Herein is Bildad's mistake, that he thinks his commonplace utterance is sufficient to explain all the mysteries of human life. We see from his judgment of Job's children how unjust he becomes, since he regards the matter as the working out of divine justice. He certainly speaks hypothetically, but in such a way that he might as well have said directly, that their sudden death was the punishment of their sin. If he had found Job dead, he would have considered him as a sinner, whom God had carried off in His anger. Even now he has no pleasure in promising Job help and blessing; accordingly from his point of view he expresses himself very conditionally: If thou art pure and upright. We see from this that his belief in Job's uprightness is shaken, for how could the All-just One visit Job with such severe suffering, if he had not deserved it! Nevertheless אתה וישׁר זך אם (Job 8:6) shows that Bildad thinks it possible that Job's heart may be pure and upright, and consequently his present affliction may not be peremptory punishment, but only disciplinary chastisement. Job just - such is Bildad's counsel - give God glory, and acknowledge that he deserves nothing better; and thus humbling himself beneath the just hand of God, he will be again made righteous, and exalted.

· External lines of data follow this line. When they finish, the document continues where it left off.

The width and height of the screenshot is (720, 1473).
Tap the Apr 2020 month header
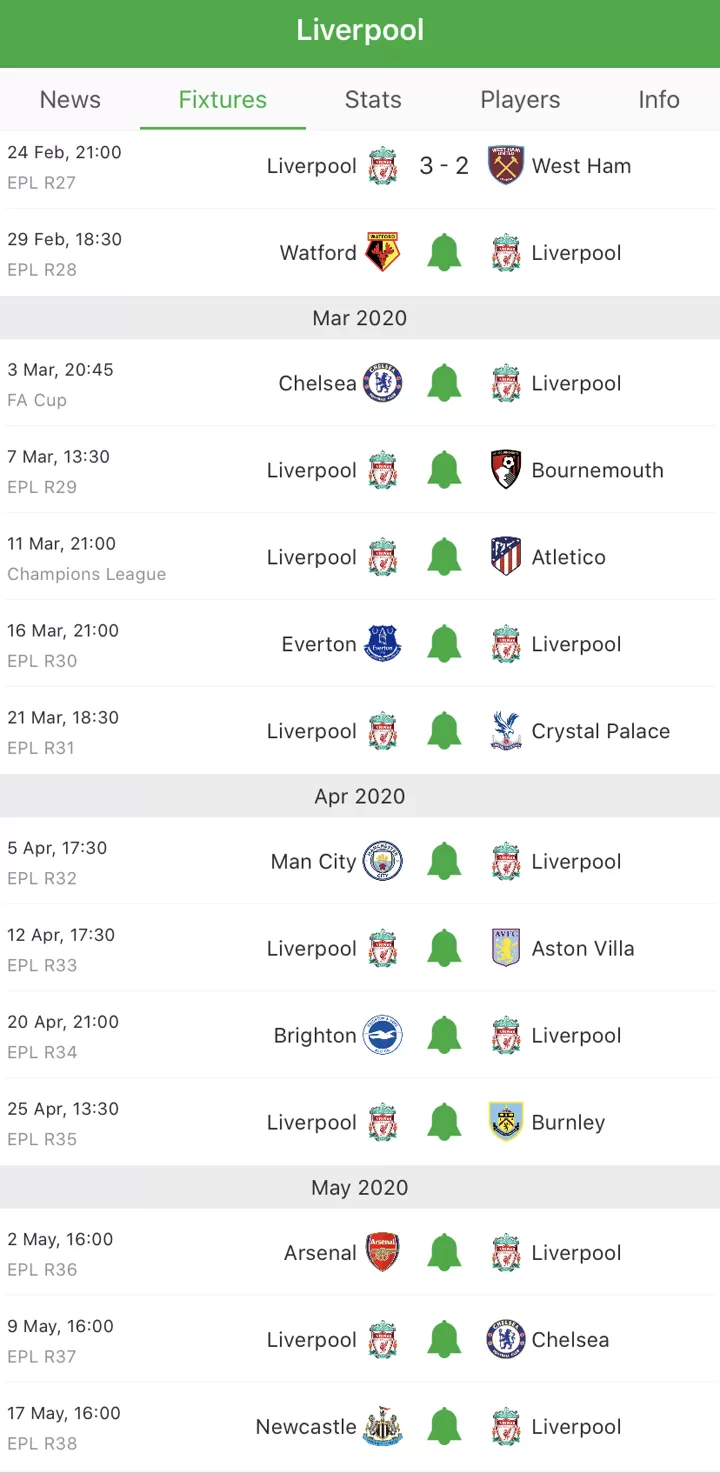360,796
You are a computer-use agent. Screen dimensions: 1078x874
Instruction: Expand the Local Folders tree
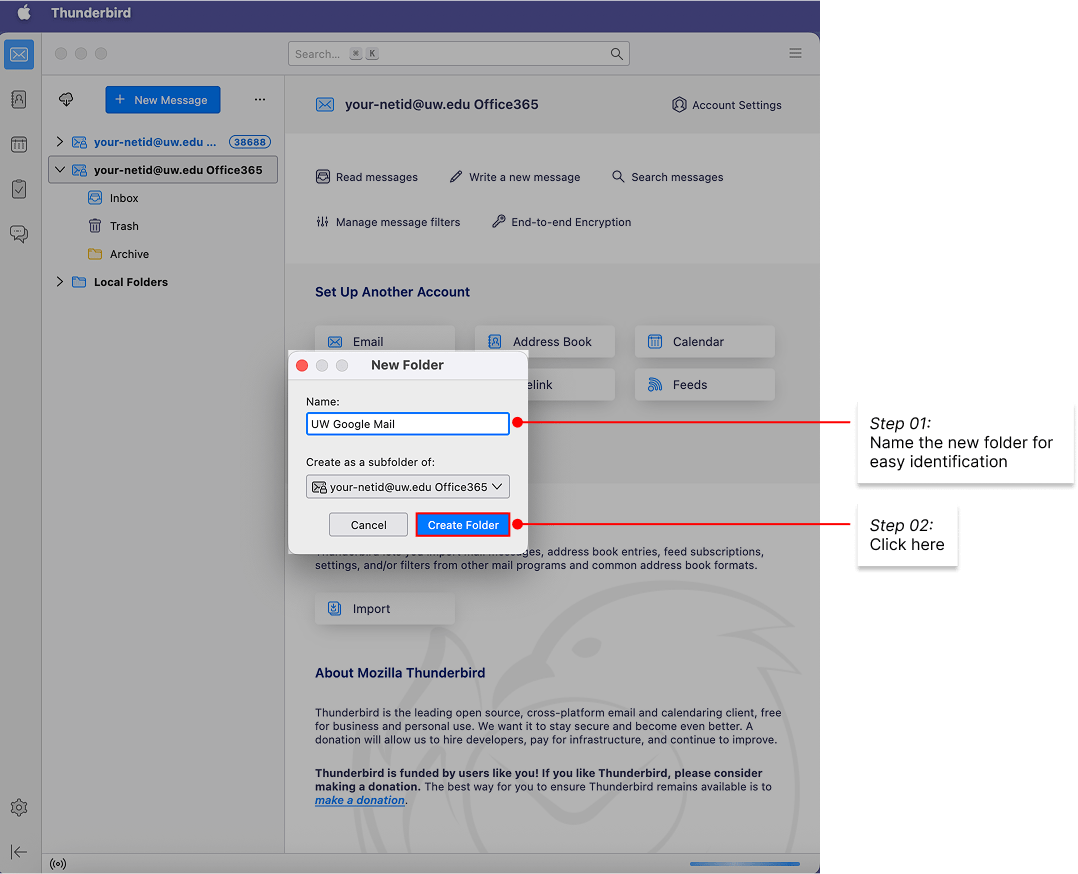click(59, 281)
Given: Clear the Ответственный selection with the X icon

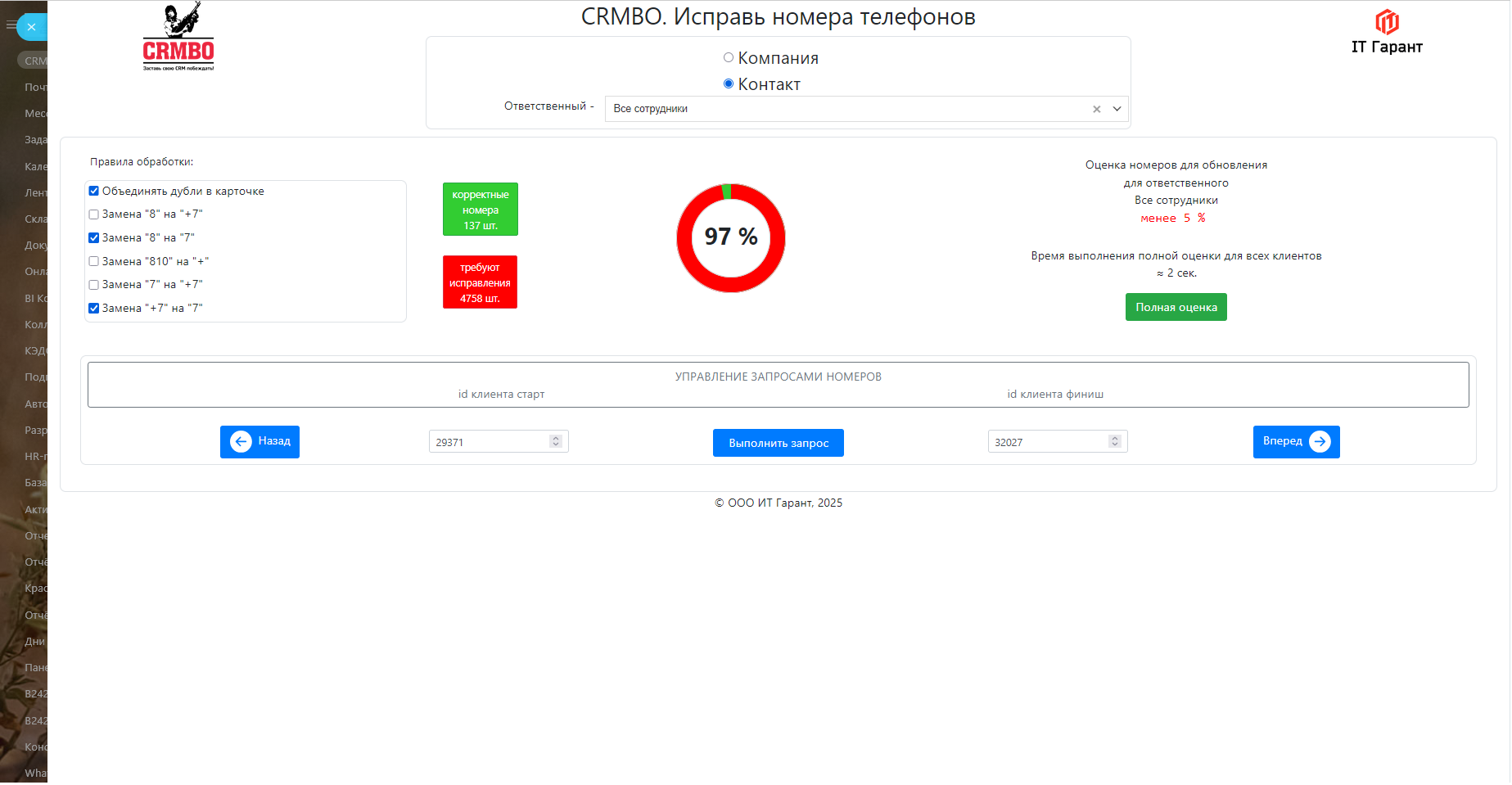Looking at the screenshot, I should [x=1096, y=110].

Job cannot, however, comprehend his suffering as an act of divine justice. His own fidelity is a fact, his consciousness of which cannot be shaken: it is therefore impossible for him to deny it, for the sake of affirming the justice of God; for truth is not to be supported by falsehood. Hence Bildad's glorious promises afford Job no comfort. Apart from their being awkwardly introduced, they depend upon an assumption, the truth of which Job cannot admit without being untrue to himself. Consequently Bildad, though with the best intention, only urges Job still further forward and deeper into the conflict.

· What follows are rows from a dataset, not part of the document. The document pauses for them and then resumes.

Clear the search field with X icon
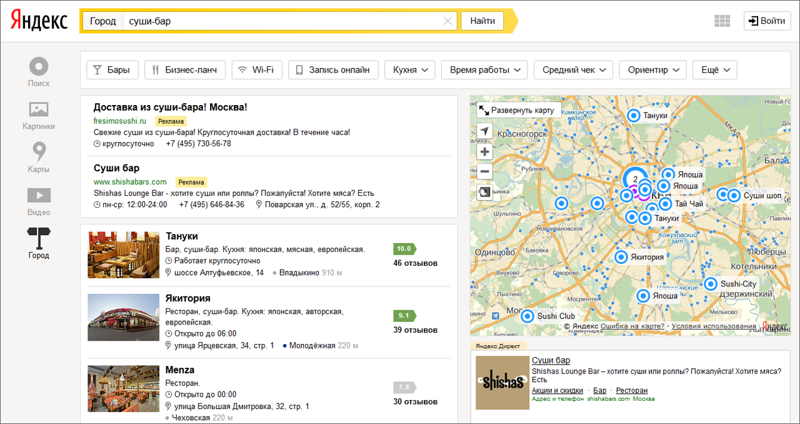 point(447,21)
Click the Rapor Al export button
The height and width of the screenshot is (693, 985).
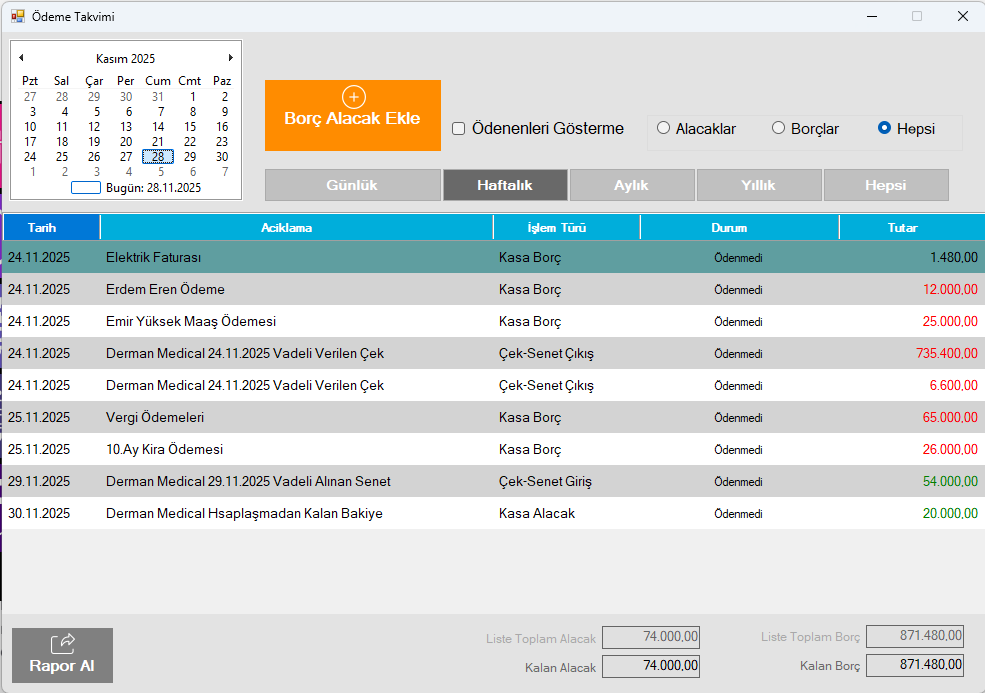62,655

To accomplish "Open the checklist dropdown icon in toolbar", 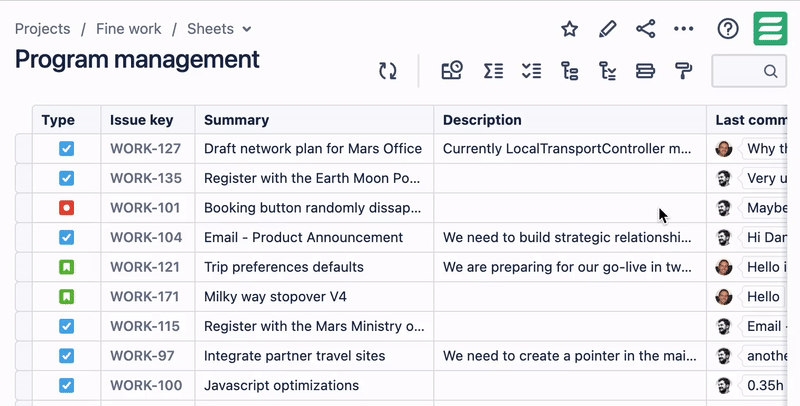I will 532,71.
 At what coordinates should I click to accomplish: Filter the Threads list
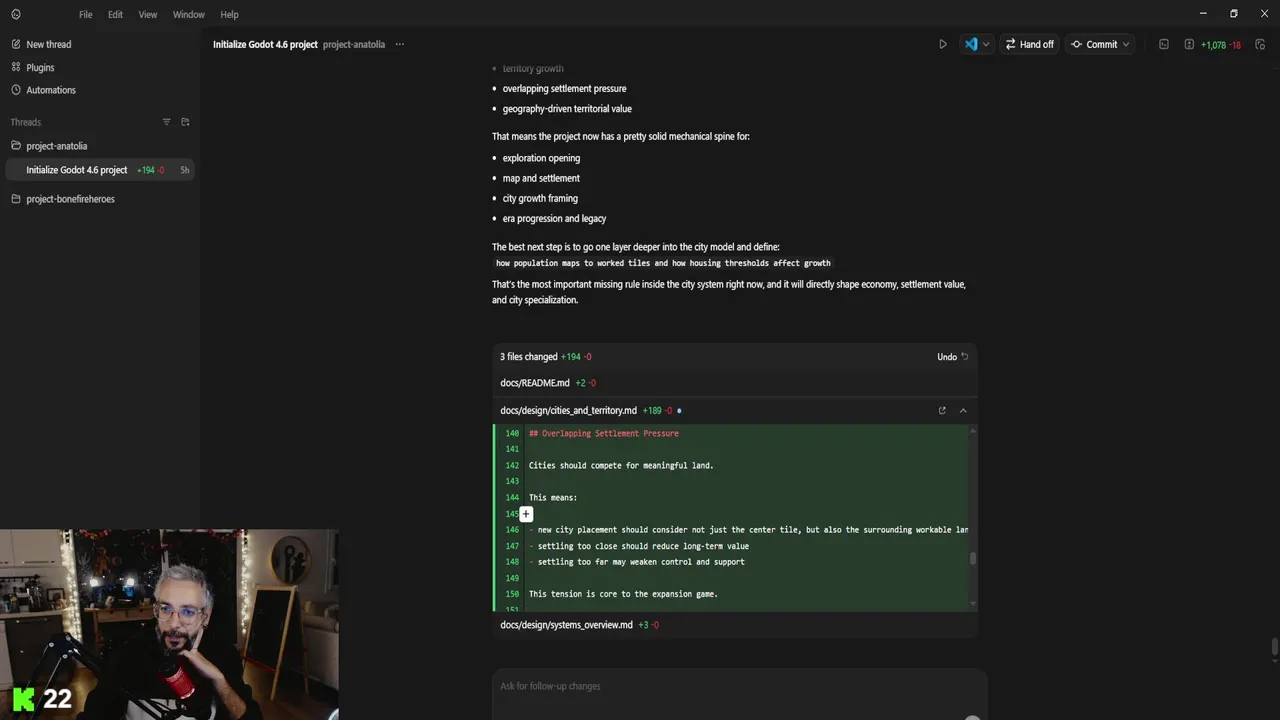click(x=166, y=122)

But does, then, the confession of sin on the part of constantly sinful man admit of his regarding the suffering thus appointed to him not merely not as punishment, but also not as chastisement? If a sufferer acknowledges the excessive hideousness of sin, how can he, when a friend bids him regard his affliction as a wholesome chastisement designed to mortify sin more and more, - how can he receive the counsel with such impatience as we see in the case of Job? The utterances of Job are, in fact, so wild, inconsiderate, and unworthy of God, and the first speeches of Eliphaz and Bildad on the contrary so winning and appropriate, that if Job's affliction ought really to be regarded from the standpoint of chastisement, their tone could not be more to the purpose, nor exhortation and comfort more beautifully blended. Even when one knows the point of the book, one will still be constantly liable to be misled by the speeches of the friends; it requires the closest attention to detect what is false in them. The poet's mastery of his subject, and the skill with which he exercises it, manifests itself in his allowing the opposition of the friends to Job, though existing in the germ from the very beginning, to become first of all in the course of the controversy so harsh that they look upon Job as a sinner undergoing punishment from God, while in opposition to them he affirms his innocence, and challenges a decision from God.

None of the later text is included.